Why I Stopped Thrifting

Four our five years ago, while I was still in college, you could usually find me at Goodwill on the weekends. You could usually find me shopping the sale racks at super-cheap mall stores too.

It wasn’t that I was donating things or using the one-in/one-out strategy that keeps so many closets in check. In fact, I think it was my frequent thrifting that took my two closets from stuffed to overstuffed.

I still love thrift shops

Before I talk about the reasons why I no longer thrift, I need to clarify: I love buying secondhand. I think thrift stores are an amazing way to get things you need without contributing directly to the worlds of fast fashion and fast everything.

What I don’t love is thrifting for the sake of thrifting – it became a mindless habit for me and I didn’t really need the things I usually brought home with me.


Source: Know Your Meme

Blinded by the price

One of the big issues I now find with my thrifting was that I too often saw something that looked interesting and bought it based on price alone.

It doesn’t fit perfectly? Well it’s only five bucks. It has a stain or a tear? Well it’s half off and I could probably fix it or wash it out.

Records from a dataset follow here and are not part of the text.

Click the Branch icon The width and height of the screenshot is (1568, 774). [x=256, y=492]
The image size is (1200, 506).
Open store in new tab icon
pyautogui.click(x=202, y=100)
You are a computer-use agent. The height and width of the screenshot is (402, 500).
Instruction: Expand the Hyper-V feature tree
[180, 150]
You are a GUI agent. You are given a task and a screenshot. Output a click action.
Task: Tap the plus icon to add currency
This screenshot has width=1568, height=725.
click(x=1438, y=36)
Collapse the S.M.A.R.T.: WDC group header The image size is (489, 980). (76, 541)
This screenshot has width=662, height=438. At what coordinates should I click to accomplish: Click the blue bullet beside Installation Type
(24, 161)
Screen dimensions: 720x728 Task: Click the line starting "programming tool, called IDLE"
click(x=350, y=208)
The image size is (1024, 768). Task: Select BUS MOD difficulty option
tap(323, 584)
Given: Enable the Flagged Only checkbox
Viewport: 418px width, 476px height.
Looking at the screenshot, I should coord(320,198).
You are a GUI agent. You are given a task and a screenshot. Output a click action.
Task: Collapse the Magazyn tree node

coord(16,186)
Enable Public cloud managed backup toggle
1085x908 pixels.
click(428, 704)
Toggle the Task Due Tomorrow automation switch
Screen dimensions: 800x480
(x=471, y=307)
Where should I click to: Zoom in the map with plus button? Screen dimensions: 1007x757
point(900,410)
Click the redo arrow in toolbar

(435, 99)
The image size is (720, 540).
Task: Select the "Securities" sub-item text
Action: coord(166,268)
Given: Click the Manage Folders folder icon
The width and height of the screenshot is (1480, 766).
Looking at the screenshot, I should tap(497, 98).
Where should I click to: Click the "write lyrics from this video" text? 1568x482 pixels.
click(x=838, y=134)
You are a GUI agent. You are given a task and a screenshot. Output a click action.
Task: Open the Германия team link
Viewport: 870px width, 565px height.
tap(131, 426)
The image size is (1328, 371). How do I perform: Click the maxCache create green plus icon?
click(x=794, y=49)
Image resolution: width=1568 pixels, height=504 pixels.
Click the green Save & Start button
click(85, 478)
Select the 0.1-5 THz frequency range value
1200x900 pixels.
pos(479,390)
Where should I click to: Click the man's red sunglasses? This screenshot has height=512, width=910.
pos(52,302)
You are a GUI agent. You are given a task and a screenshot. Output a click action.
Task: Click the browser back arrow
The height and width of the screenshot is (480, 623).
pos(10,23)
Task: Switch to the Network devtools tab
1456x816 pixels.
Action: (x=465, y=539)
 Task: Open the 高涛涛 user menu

I ended up with a bunch of cheap clothing that looked and felt cheap. I would wear something once and realize I didn’t like it as much as I had initially thought. At that point it would fall to the depths of my closet and I wouldn’t see it until years later when I started my simplicity journey.

The mindless shopper

I was also a mindless shopper. I would go to Goodwill when I was bored or when I had extra time. I think I was even using thrifting as a way to cope with stress.

If I had a bad week, I’d go buy a blazer that was too big for me. If I had a good week, I’d buy a dress that maybe actually got worn more than once.

You get the picture – it was just as bad of a habit as going to the mall with a credit card and no real reason to be there. I’d buy fun things to put on my desk, my nightstand, my walls, and none of it was there intentionally. It was just there.

How I buy secondhand

Now I only go to Goodwill when I need to. On Halloween, my husband and I were able to get almost everything we needed for our costumes there (we went as Bojack and Princess Carolyn from a show called Bojack Horseman).

When I do go, I try to have a very specific intention. Am I there for workout gear? Then stay away from the dresses.

I’ve also found that buying online is helpful (eBay and Shop Goodwill are my favorites). Buying secondhand things online is a little risky since you can’t see exactly what you’re getting beforehand, but that adds just enough hesitation to the process. That way, if you really don’t need something, you have a little more time to think it through.

I wrote a post over two years ago about dressing like a million bucks (without spending a ton) that still holds true.

Speaking of clothing, I am planning a wardrobe overhaul this year. There are quite a few pieces that used to bring me joy that don’t anymore, and I’ve been researching some ethical clothing brands that I may integrate into my wardrobe along with quality used items. As always, it’ll be an intentional process with a simple outcome. So look out for posts in the coming months about that!

What shopping habits do you have (good or bad)?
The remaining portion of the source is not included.